9. The method of claim 1 wherein storing the value in the blockchain based distributed ledger includes forming a transaction for transferring a quantity of currency to an address corresponding to the value.

10. The method of claim 1 wherein the blockchain based distributed ledger includes the Bitcoin blockchain based distributed ledger.

11. A method for verifying a clinical data record associated with a clinical trial and stored in a data store, the method comprising:

receiving the clinical data record from the data store;

forming a first value representing the received clinical data record including applying a one-way function to the received clinical data record;

receiving a transaction record associated with the clinical data record from a blockchain based distributed ledger, the transaction including a second value; and

comparing a second value included in the transaction record to the first value to determine whether the first value and the second value match.

12. The method of claim 11 further comprising receiving a first digital signature associated with a clinical user from the data store, wherein the first value further represents the first digital signature and forming the first value includes applying the one-way function to the first digital signature.

13. The method of claim 11 further comprising receiving a second digital signature associated with computer code used to form the second value, wherein the first value further represents the second digital signature and forming the first value includes applying the one-way function to the second digital signature.

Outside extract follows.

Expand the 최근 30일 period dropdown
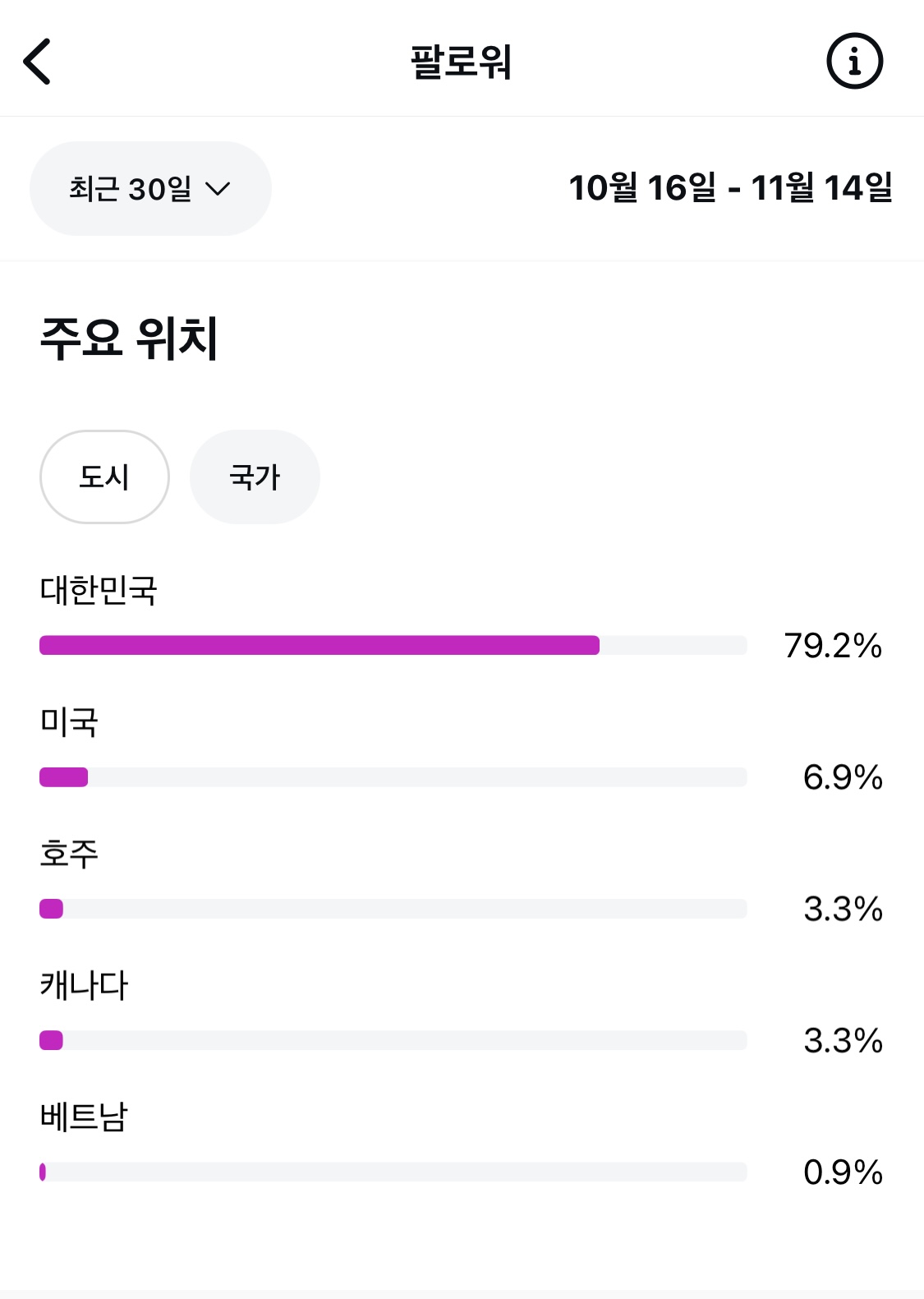click(150, 189)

14. The method of claim 11 wherein the one-way function includes a series of one or more a cryptographic hash functions.

15. The method of claim 11 wherein the data store is under the control of a sponsor of the clinical trial.

16. The method of claim 11 wherein the blockchain based distributed ledger includes the Bitcoin blockchain based distributed ledger.

17. A computing system for securely storing clinical data associated with a clinical trial in a data store, the computing system comprising:

a data store for storing clinical data;

an input port configured to receive the clinical data from a user;

at least one processor configured to form a value representing the clinical data including applying a one-way function to the clinical data; store the value in a blockchain based distributed ledger; and store the clinical data in the data store.

18. Software for securely storing clinical data associated with a clinical trial in a data store, the software stored in a non-transitory form on a computer-readable medium and including instructions for causing a computing system to:

receive the clinical data from a user;

form a value representing the clinical data including applying a one-way function to the clinical data;

store the value in a blockchain based distributed ledger; and

store the clinical data in the data store.